Do you grind your teeth at night?
If you wake up with a painful jaw, neck, or shoulder, you might blame an awkward sleep position or just dismiss it as an unrelated headache. Then you wonder why you go through the day feeling tired and stressed.
The fact is, teeth grinding, or bruxism, sometimes disguises itself as other physical ailments. You may have frequent headaches. You may be plagued by chronic fatigue. Perhaps you suffer with ringing ears, or tinnitus.
But what’s really going on?
A Rise in Stress
It’s no surprise that the general populace faces more stress than it once did. We live in a world of 24/7 activity. Employers demand more. You may work even before you arrive on the job—or long after 5 pm. Your kids participate in a dizzying array of activities.
When you’re constantly on the go, there’s less time to unwind before jumping into the next activity. And all those demands can take a toll on your body, particularly on your jaw and neck.
Here’s how the body reacts to stress:
- Muscles tense in a “fight or flight” pattern.
- Chronic muscle tension leads to headaches (tension/migraine) or musculoskeletal problems.
- The respiratory system works harder during stress.
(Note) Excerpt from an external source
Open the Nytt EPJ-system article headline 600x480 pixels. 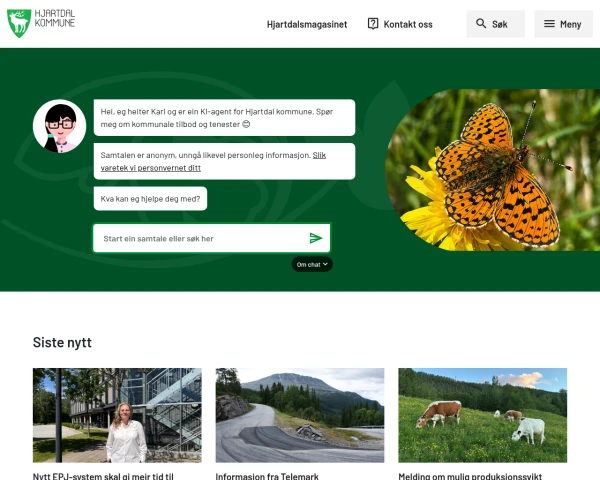point(103,476)
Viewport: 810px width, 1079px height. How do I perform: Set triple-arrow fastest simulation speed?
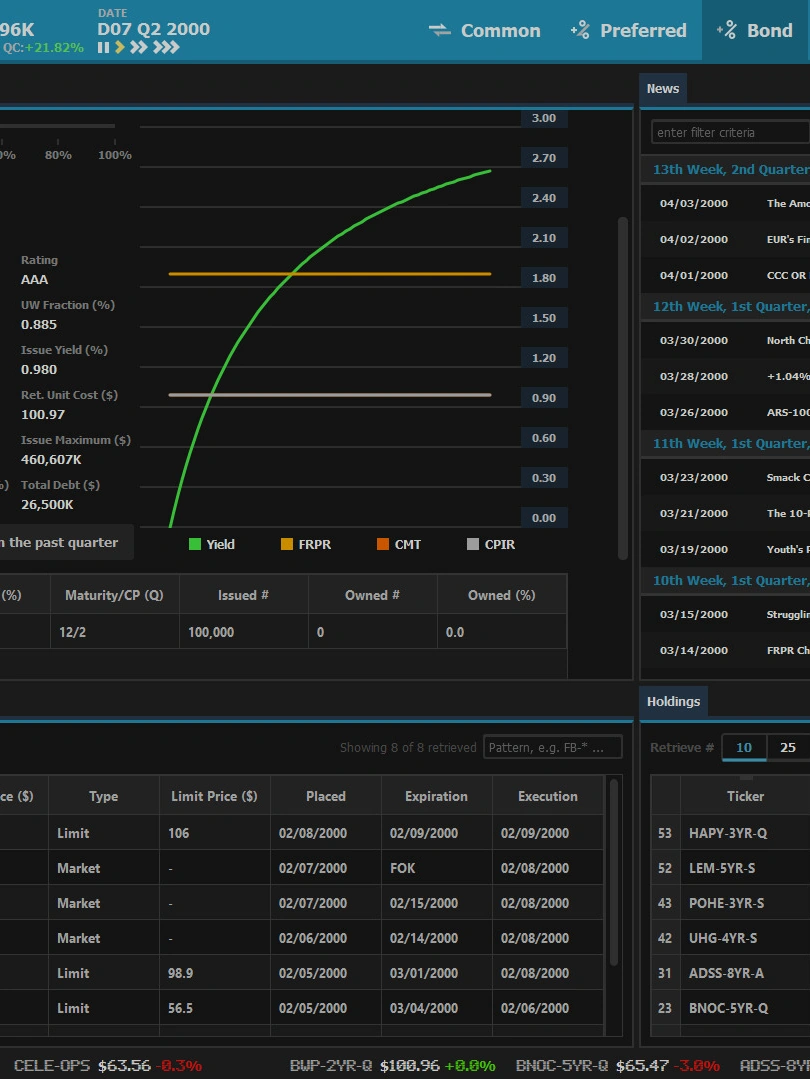coord(167,47)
In excess, stress can bring on hyperventilation or panic attacks.
- The heart also works harder than usual, increasing heart rate and muscular contractions.
- A stressed cardiovascular system produces high blood pressure over time. It may also lead to a heart attack or stroke.
- Chronic stress may lead to inflammation of the arteries and elevated cholesterol levels.
- The endocrine system overproduces stress hormones (cortisol and epinephrine).
- The liver reacts to increased stress hormones by producing too much blood glucose. Over time, increased glucose may lead to diabetes and obesity.
- The gastrointestinal system processes “stress” as nausea, stomach pain, ulcers, reflux, constipation, or diarrhea.
- The jaw and neck clench when the body is under repeated stress, which leads to teeth grinding (particularly at night).
- The body may not be able to “turn off” from excess stress, causing sleeping difficulties. Increased visual stimulation (viewing smartphones, tablets, computers, or media before bedtime) exacerbates this problem.
Most dentists see a lot of stressed-out patients. By natural correlation, dentists also see an increasing number of patients with bruxism. In this case, stress causes “primary” bruxism. But stress is only part of the story.
Although stress is a big cause of teeth grinding, it’s not the only cause. Some bruxism patients may not be aware of excess stress at first. They don’t feel excess stress at work or clenching during the day. All they know is that they’re tired. These patients may suffer from “secondary” bruxism as a result of sleep difficulties.
In cases such as this, dentists may recommend their bruxism patients participate in a sleep study. Here are a few sleep-related problems that may relate to teeth grinding:
- Sleep apnea
- Type-A sleep (brain is too vigilant, even during sleep, so this personality wakes easily)
- Partial complex seizure or other related disorders
- Crowded teeth and tongue (may relate to sleep apnea)
- Overstimulated visual cortex from electronic use prior to bedtime (may cause restless sleep)
- Side effects from medication (particularly SSRIs that also impact sleep patterns)
Implications and Recommendations
Whether your bruxism comes from unalleviated, chronic stress or from a sleeping disorder, the result is the same: teeth damage and other related health problems.
Even if you’re not aware of the problem, your dentist is. Here’s what most dentists pay attention to:
- Underlying stress levels—even those patients may not notice
- Daily habits – work, recreation, electronics use, sleep, diet, etc.
- Related disorders – TMD, tinnitus, headaches, chronic fatigue, overcrowded teeth, and poor jaw alignment
- Self-management – coping techniques, social interactions, adjusted workloads, and other strategies
If your dentist decides that dental problems correlate to bruxism, he or she will work with you to eliminate the underlying factors. In some cases, that may mean creating a customized dental guard to wear at night. In other cases, it might mean you need braces or a retainer.
However, if your bruxism has nothing to do with jaw malocclusion or other dental issues, you may just need to pay more attention to your stress levels. Here are a few strategies you can use to lower the stress and get better sleep:
- Schedule some time off. Leave some blank spaces in your calendar (and do the same for your kids).
- Get a massage—or go for a leisurely walk.
- Consider counseling if you have unresolved psychological issues that impact your daily routine.
- Adjust your life choices – quit smoking or drinking alcohol in excess. Reduce caffeine use and drink more water instead.
- Use a CPAP machine – if you’ve been diagnosed with sleep apnea, your CPAP is your best friend.
- Participate in yoga or reikki – regardless of your choice, it helps to plan relaxing activities with friends and family.
Finally, talk to your dentist if your teeth grinding doesn’t go away. Each case is different, so you may need to adjust your strategies until you find a method that works for you. That’s the best way to unwind and stop the grind.